Researchers at Columbia University in New York and University of Paris tested the device used in outpatient procedures called ultrasound renal denervation. It has not yet been approved by the Food and Drug Administration for use outside of clinical trials.

"Many patients in our clinical practice are just like the patients in our study, with uncontrolled blood pressure in the 150s despite some efforts," Dr. Ajay Kirtane, professor of medicine at Columbia University Vagelos College of Physicians and Surgeons and co-leader of the study, said in a statement.

"Renal ultrasound could be offered to patients who are unable to get their blood pressure under control after trying lifestyle changes and drug therapy before these events occur," added Kirtane, who is also an interventional cardiologist and director of cardiac catheterization laboratories at New York-Presbyterian/Columbia University Irving Medical Center.


According to the Centers for Disease Control and Prevention, persistent high blood pressure has been linked to a higher risk for dementia and a loss of cognitive function. High blood pressure also is a leading cause of stroke, a condition that is on the rise among younger people.

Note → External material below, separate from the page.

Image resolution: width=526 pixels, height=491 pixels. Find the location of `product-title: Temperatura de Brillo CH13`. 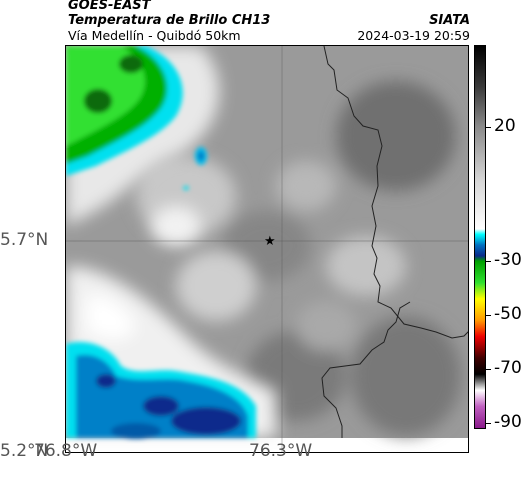

product-title: Temperatura de Brillo CH13 is located at coordinates (170, 20).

Scientists believe that hypertension in middle age can be caused in part by overactive nerves in the kidneys, which trigger water and sodium retention and release hormones that can raise blood pressure.

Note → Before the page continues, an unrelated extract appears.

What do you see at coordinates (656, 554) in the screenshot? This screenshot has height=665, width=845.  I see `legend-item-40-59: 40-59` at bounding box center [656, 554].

Ultrasound therapy has proven effective in calming overactive nerves in the renal artery, disrupting signals that lead to hypertension. The therapy is delivered to the nerves by a thin catheter that is inserted into a vein in the leg or wrist and threaded to the kidney.

The treatment will be evaluated by the FDA in the coming months, the researchers said.

Kirtane said improvements in blood pressure were noticed as soon as one month after the procedure.

The study pulled together information from three randomized trials encompassing more than 500 middle-aged patients with varying degrees of hypertension and medication use.

It found that twice as many patients who received the ultrasound therapy reached their target daytime blood pressure compared to patients in the sham groups.